[Texto fornecido]

Indígenas dos dois lados da fronteira

Deslocamentos de indígenas em regiões de fronteira são comuns desde que as linhas que dividem os países sul-americanos cruzaram os territórios desses povos. Em vários pontos do continente, fronteiras separaram etnias ou se interpuseram entre grupos que mantinham relações de aliança.

Segundo as pessoas ouvidas, os venezuelanos têm se concentrado nas terras indígenas Araçá e São Marcos, em Roraima. Os territórios somam cerca de 7 mil moradores das etnias macuxi, wapichana e taurepang.

Um dos pontos de concentração é comunidade de Três Corações, no município de Amajari.

Em ao menos quatro povoados (Sorocaima, Bananal, Samã e Boca da Mata), a maioria dos viajantes são indígenas do povo temon, que habitam o lado venezuelano da fronteira e compartilham língua e costumes com os taurepang do lado brasileiro.

"Eles relatam que a situação do outro lado está muito difícil e não têm mais dinheiro para comprar comida", diz a ativista indígena Telma Taurepang, que estima em centenas o número de venezuelanos nas aldeias.

Candidata ao Senado em Roraima pelo Partido Comunista Brasileiro (PCB), Telma afirma que grande parte dos visitantes jamais esteve no Brasil. Ela diz que, apesar dos laços históricos com o grupo, as comunidades estão apreensivas.

"Nós, indígenas, não temos fronteiras. Não queremos expulsar os irmãos venezuelanos, muito menos os parentes, mas deslocamentos grandes e não planejados provocam problemas", diz Telma.

Ela diz que as comunidades estão incomodadas com a situação. Muitos temem que os venezuelanos tragam doenças para as aldeias. Mais de 200 casos de sarampo foram registrados neste ano em Roraima – a maioria entre venezuelanos.

[/Texto fornecido]
[Dados fornecidos]

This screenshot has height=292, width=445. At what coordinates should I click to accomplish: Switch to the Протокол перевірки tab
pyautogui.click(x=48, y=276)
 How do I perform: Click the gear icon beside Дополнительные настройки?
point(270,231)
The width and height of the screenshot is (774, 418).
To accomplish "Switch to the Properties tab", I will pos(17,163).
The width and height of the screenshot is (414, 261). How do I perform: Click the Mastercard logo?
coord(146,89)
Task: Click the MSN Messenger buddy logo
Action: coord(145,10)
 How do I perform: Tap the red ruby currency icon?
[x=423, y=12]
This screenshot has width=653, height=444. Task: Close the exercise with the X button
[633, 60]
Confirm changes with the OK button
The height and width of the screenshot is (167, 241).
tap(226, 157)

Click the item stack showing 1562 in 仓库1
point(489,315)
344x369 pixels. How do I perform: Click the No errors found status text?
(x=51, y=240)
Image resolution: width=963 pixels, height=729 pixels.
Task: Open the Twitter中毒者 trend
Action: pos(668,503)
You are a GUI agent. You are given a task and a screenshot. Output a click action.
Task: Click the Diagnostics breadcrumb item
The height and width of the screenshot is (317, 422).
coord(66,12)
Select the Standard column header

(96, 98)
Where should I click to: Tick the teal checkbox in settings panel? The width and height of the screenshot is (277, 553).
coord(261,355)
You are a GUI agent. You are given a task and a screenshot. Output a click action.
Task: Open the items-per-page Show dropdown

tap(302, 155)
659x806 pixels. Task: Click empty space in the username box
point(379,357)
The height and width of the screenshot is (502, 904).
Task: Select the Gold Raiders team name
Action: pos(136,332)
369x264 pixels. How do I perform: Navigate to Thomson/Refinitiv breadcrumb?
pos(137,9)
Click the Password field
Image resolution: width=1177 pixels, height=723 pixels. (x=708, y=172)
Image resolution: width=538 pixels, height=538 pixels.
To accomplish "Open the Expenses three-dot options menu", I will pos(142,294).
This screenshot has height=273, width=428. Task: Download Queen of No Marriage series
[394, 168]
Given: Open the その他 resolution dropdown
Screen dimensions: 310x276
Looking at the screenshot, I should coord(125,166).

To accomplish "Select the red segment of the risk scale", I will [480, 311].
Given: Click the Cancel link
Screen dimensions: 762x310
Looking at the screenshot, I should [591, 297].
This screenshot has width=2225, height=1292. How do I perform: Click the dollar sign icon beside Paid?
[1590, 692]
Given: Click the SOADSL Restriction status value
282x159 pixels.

[/Dados fornecidos]

Tarefas a cumprir -
1 > De acordo com o texto sobre os indígenas na fronteira, em quais terras indígenas de Roraima os venezuelanos têm se concentrado?
2 > Dê sequência ao texto sobre os indígenas na fronteira a partir do ponto em que ele para.
Os registros não são necessários para estas tarefas.

Respostas do exercício -
1 > Nas terras indígenas Araçá e São Marcos.

2 >
"O clima pode ficar pesado se migrarem mais, porque aí vai virar um caos na questão da saúde", diz a ativista.

Ela cobra o governo federal a repassar mais recursos para os serviços públicos e a recepção dos migrantes em Roraima, para desafogar as comunidades.

Fluxo de migrantes venezuelanos

Há duas semanas, 25 indígenas venezuelanos da etnia warao se deslocaram até o Pará, onde foram acolhidos por uma comunidade do povo munduruku, em Jacaraecanga. Nos últimos anos, conforme a crise na Venezuela se acirrou, centenas de indígenas desse grupo migraram para cidades no Norte do Brasil.

A Secretaria Especial de Saúde Indígena (Sesai), órgão ligado ao Ministério da Saúde, disse em nota que os "serviços prestados à população indígena, que vive em territórios indígenas, estão mantidos de forma rotineira".

A secretaria diz que, desde o ano passado, tem notado um aumento do fluxo migratório nos distritos sanitários Yanomami e Alto Rio Negro, ambos vizinhos da Venezuela. "O impacto mais significativo para as equipes multidisciplinares de saúde indígena é na realização do bloqueio vacinal e na intensificação da vigilância epidemiológica nesses locais, principalmente nas áreas mais próximas da fronteira", afirma o órgão.

Crime organizado

Diretor da Federação das Organizações Indígenas do Rio Negro (Foirn), Marivelton Baré diz que as comunidades da região estão preocupadas com o trânsito de pessoas ligadas ao crime organizado e o aumento de roubos e furtos nas aldeias.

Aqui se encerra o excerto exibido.